Here is the task for the records below: repeat exactly the lines from the one with "Click the YouTube" to the one with "Task: Select the 330万円未満 income cell", both included, and nothing else.

++++++++

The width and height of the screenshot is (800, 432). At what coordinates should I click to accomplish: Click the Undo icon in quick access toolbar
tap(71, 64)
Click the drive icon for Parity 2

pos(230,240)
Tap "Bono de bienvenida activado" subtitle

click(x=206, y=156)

++++++++

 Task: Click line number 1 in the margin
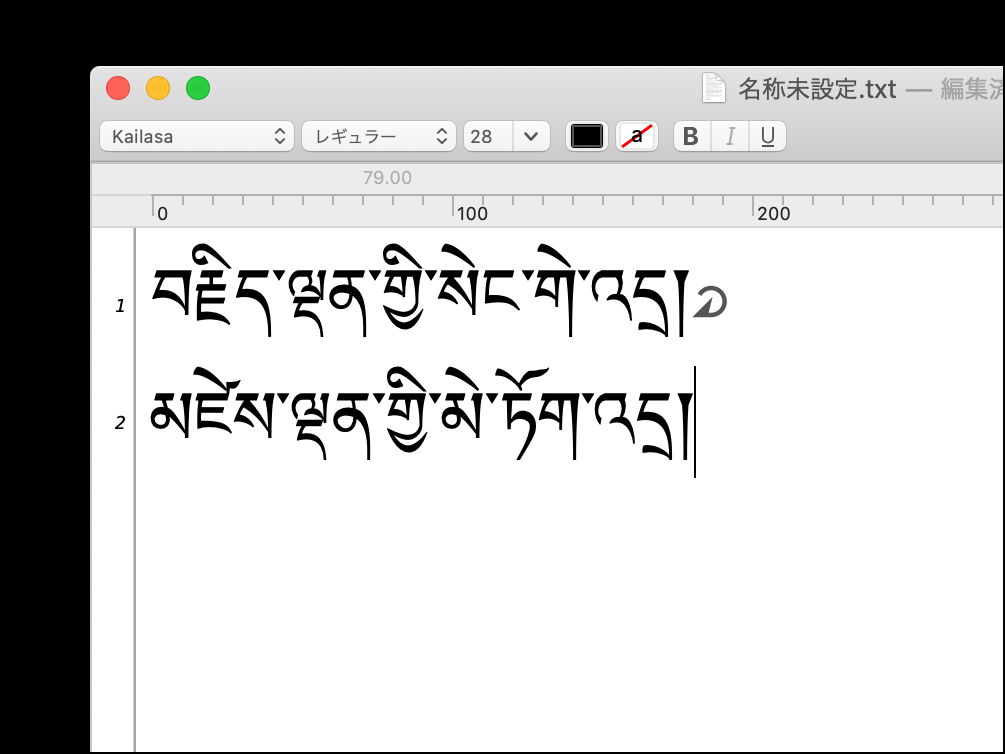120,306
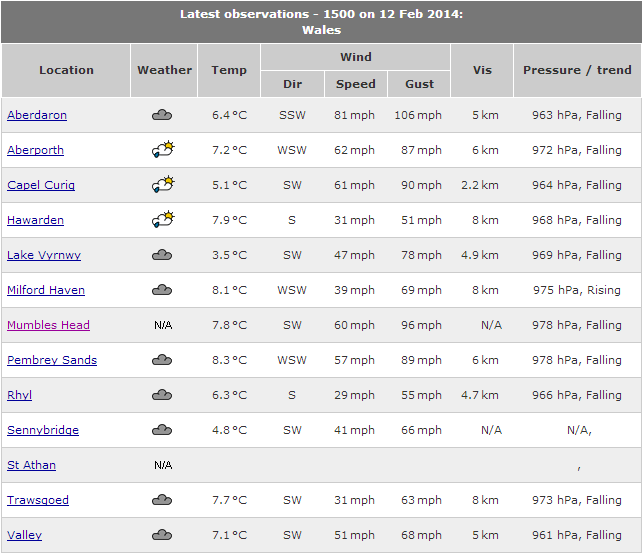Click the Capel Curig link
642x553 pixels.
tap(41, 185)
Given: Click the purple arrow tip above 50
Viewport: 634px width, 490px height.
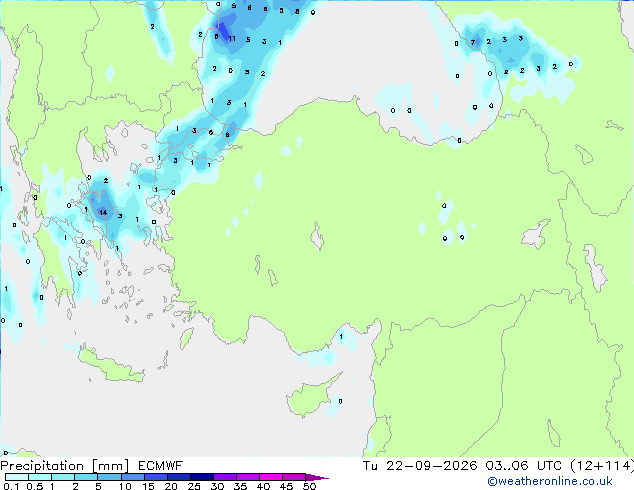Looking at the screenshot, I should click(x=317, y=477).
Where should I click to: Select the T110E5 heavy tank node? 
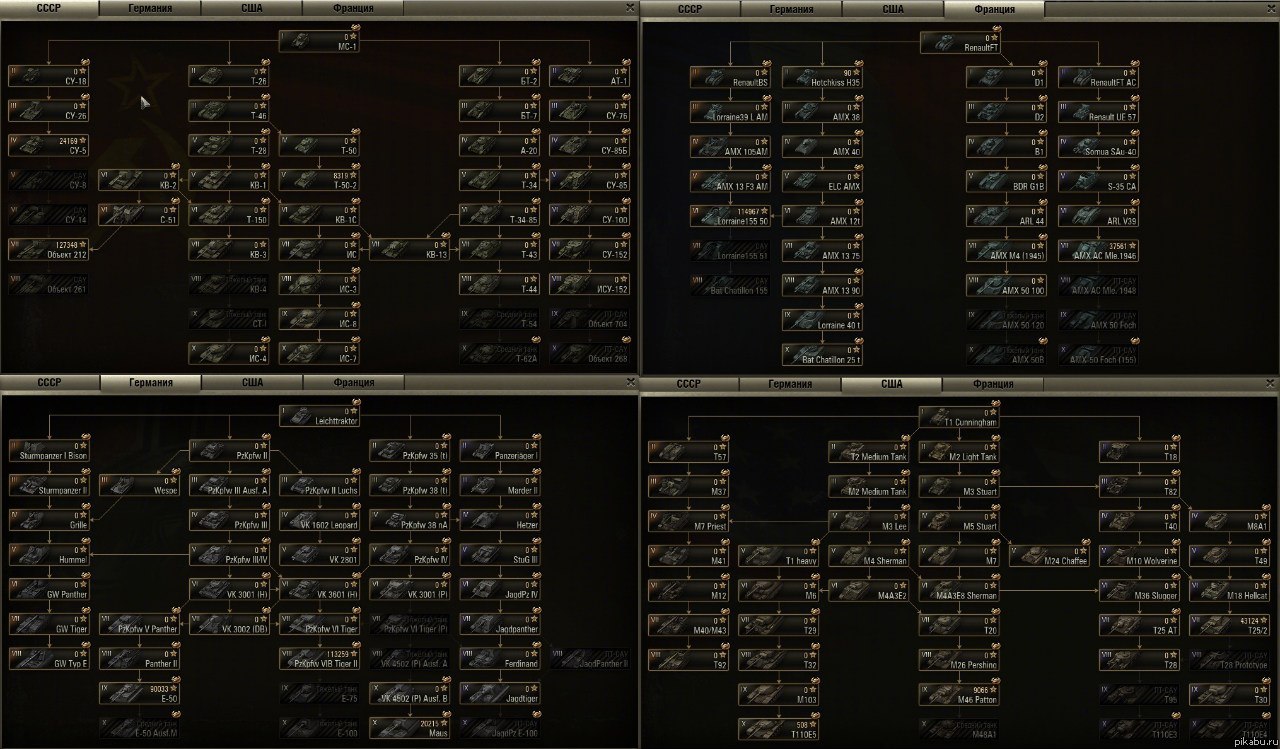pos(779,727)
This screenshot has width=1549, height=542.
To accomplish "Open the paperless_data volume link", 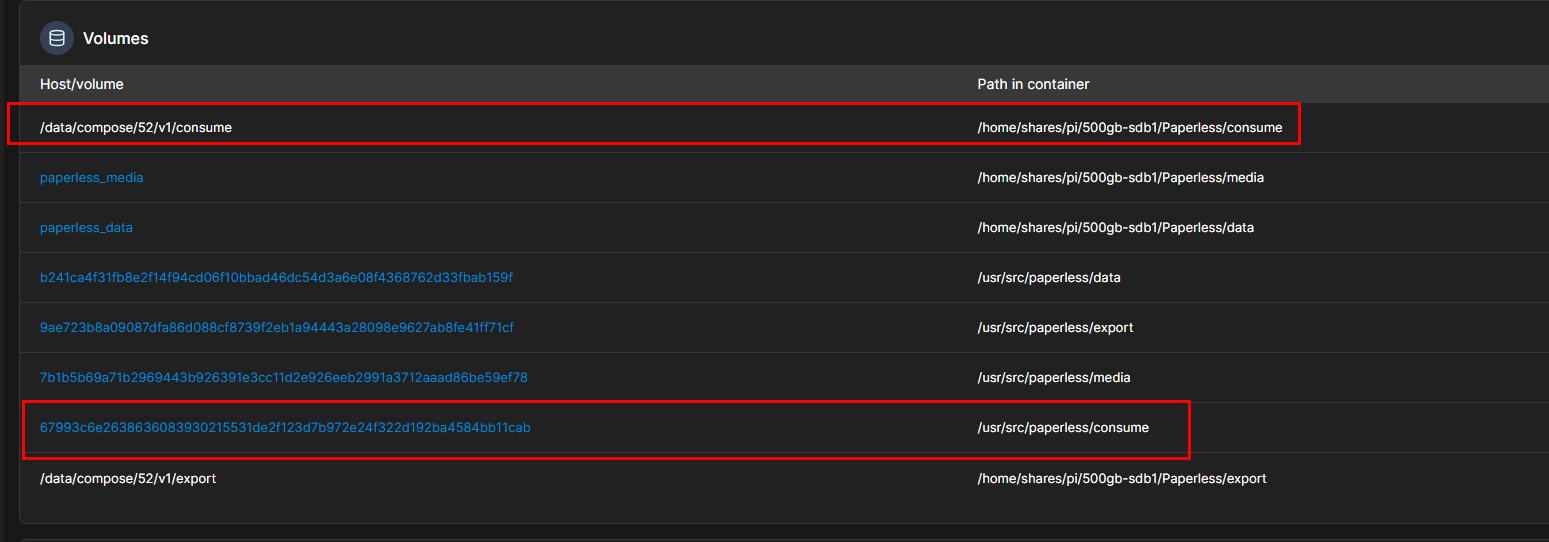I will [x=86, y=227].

++++++++

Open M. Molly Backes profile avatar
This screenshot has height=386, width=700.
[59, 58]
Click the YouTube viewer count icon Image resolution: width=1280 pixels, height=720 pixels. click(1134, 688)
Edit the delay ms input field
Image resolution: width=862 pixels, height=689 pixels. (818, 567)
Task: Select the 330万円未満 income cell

++++++++

» **Answer section**:
Click the YouTube viewer count icon Image resolution: width=1280 pixels, height=720 pixels. click(1134, 688)
Edit the delay ms input field
Image resolution: width=862 pixels, height=689 pixels. (818, 567)
Task: Select the 330万円未満 income cell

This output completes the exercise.